春人は不意に思い、そう言えばちゃんと自己紹介してなかったなと思い出す。今更だと思うが…
「あっ、えーとちゃんと自己紹介してなかったよね…僕は神薙春人。よろしく」
「えっと…更識簪…簪でいいよ…私も春人って呼ぶから」
「あぁ分かった…よろしく簪」
「うん…よろしく春人…所で春人1ついい?」
「うん?」
そこで春人は思い出す。彼女はマドカ達と一緒にいたことを…どういった経緯で仲良くなったのだろうと考える。そして…
「さっきの試合…の事なんだけど…」
「えっ?…」
そうか…彼女はさっきの試合を見ていたのか…だったらマドカ達と一緒にいた事も分かるし、何よりも
「そう…見てたんだ…さっきの試合…」
怖がられてるな…そう思った。
だが…
「凄かった。さっきの試合」
「…?」
予想していた答えではなく、その斜め45度の答えだった。
「…恐くなかったの?」
「恐い…?何が?」
「いや…さっきの試合さ…皆から見れば相当ショッキングだったと思うんだけど…」
簪は顔を降りながら、いいやと答えた。
「確かにゾッとするものはあった…けど、純粋に凄いと思った。一言で言えば…魅せられた?って言うか…その…」
簪はだんだん顔を赤くしていき、下を向き始めた。
「…フフッ…ハハハ…ハハハハハハ」
「えっ?どうしたの?」
簪はすぐに顔を上げこちらを見てくる。
「いや…そう言ってもらえると、さ…何だか自分がバカだな~って思って」
「…?どういう意味?」
「こっちの話」
そうかそうか…こういう人もいるんだな。怖がるだけじゃなくて純粋に凄いと言ってくれる人が…

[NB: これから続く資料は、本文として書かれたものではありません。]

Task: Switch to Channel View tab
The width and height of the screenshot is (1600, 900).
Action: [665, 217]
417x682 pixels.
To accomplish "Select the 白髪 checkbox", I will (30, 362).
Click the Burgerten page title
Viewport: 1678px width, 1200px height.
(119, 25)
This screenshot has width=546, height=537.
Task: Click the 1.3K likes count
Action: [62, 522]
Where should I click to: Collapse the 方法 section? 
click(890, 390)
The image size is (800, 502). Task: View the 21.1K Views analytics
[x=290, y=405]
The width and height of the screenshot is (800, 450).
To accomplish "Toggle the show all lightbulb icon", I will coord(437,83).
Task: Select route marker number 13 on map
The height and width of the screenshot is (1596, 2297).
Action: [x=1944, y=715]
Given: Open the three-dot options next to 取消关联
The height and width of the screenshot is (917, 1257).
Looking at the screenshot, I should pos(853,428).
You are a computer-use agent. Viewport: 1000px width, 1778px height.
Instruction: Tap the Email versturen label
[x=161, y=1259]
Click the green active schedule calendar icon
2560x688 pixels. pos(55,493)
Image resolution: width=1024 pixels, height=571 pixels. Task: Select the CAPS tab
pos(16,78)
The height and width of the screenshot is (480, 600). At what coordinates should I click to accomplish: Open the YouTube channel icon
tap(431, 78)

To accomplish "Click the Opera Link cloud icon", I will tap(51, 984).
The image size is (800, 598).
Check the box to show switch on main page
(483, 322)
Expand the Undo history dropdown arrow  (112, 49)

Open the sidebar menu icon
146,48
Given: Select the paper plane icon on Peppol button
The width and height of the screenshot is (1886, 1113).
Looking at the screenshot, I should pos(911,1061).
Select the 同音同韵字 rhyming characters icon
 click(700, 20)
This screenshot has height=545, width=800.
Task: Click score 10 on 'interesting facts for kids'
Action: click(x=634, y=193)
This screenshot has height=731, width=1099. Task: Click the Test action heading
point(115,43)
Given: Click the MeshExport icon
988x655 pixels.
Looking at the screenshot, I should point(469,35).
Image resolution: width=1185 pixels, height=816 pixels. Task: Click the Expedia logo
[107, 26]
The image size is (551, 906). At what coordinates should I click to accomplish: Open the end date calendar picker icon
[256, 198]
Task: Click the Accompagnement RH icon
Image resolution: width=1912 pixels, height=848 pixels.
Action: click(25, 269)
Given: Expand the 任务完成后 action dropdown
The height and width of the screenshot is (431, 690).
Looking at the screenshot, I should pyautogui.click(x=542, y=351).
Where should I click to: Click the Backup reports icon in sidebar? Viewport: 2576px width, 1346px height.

今日の試合を見て何人いただろうか?簪のように思ってくれている人は……多分……いないと思う。
「簪…」
「何?」
何だかムスっとしている…何で?
「…どうしたの?簪、顔膨らませて…」
「春人が1人で笑ってるから…」
「あぁ、ごめん…ちょっとあの試合の後色々あってね…簪がそう言ってくれたからさ、悩んでた自分がバカだな~って」
「…………」
簪は真剣にこちらの話を聞いていた。先程のムスっとした顔もしていない、ちょっと可愛かったけど…
「だからさ…簪、ありがとう」
「へっ?」
「気づかせてくれて、ありがとう」
「ッ////」
簪はまた顔を赤くしてしまった。だから何で?
「…(今のは反則…あれは反則…あんな笑顔で言われたら…)///」
「……惚れちゃう……(ボソッ)」
「…?何か言った?」
「…いや…な、何でもない…」
その後は簪と他愛もないとことを喋って過ごした。整備室の一角で、笑ったり、怒ったり…そんな時間が楽しくずっと続けばいいな…そう思い、迎えが来るまでずっと喋っていた。
???side
その光景を物陰から見ている1人の人物。簪と同じ水色の髪で、手には扇子をリボンの色から上級生とわかる。
「ふーん…あの子が例の子か~」
その瞳は春人…ただ一点を見ていた。そして
「私のmy angel簪ちゃん♪今日も可愛いわ~」
その手にある扇子を広げ、扇子には天使と書かれていた。
「…そして、私の簪ちゃんとイチャイチャして…うらやま―ゴホッゴホッ、けしからん!!さぁて…どうしたものかしら…」
その物陰に隠れている少女が動こうとしたとき、
「何してるんですか?会…いえバカ会長」
背後から眼鏡をかけた少女が現れた。
「ゲッ…虚…何でここに、ていうかバカ会長って…」
「バカ会長はバカ会長です。仕事がまだ残っています。さぁ生徒会室に戻りますよ」
「嫌よ!!ここで簪ちゃん成分を…」
「力づく…でも?」
その時の彼女の目は…笑っていなかった。
「…はい…了解です」
自分の命の危険を悟った彼女はすぐさま生徒会室に戻るのだった。
そしてちょうどその頃
「ワハハハハ~また勝利~」
「クソッ!!何でだ!!何故勝てない」
マドカ達は未だに本音を敗れずにいた。
「えっ?だって…」
「そりゃ…」
「…うんうん」
「「「マドカ(ちゃん)のせいでしょ?」」」
「言うと思ったわ!!ちくしょう~」
彼女達の戦闘はまだまだ続く。
本音が飽きるまで…
どうだったでしょうか?
最後の人は…まぁ分かりますね。
そして本音の謎のゲーマー感。彼女は強いですよ。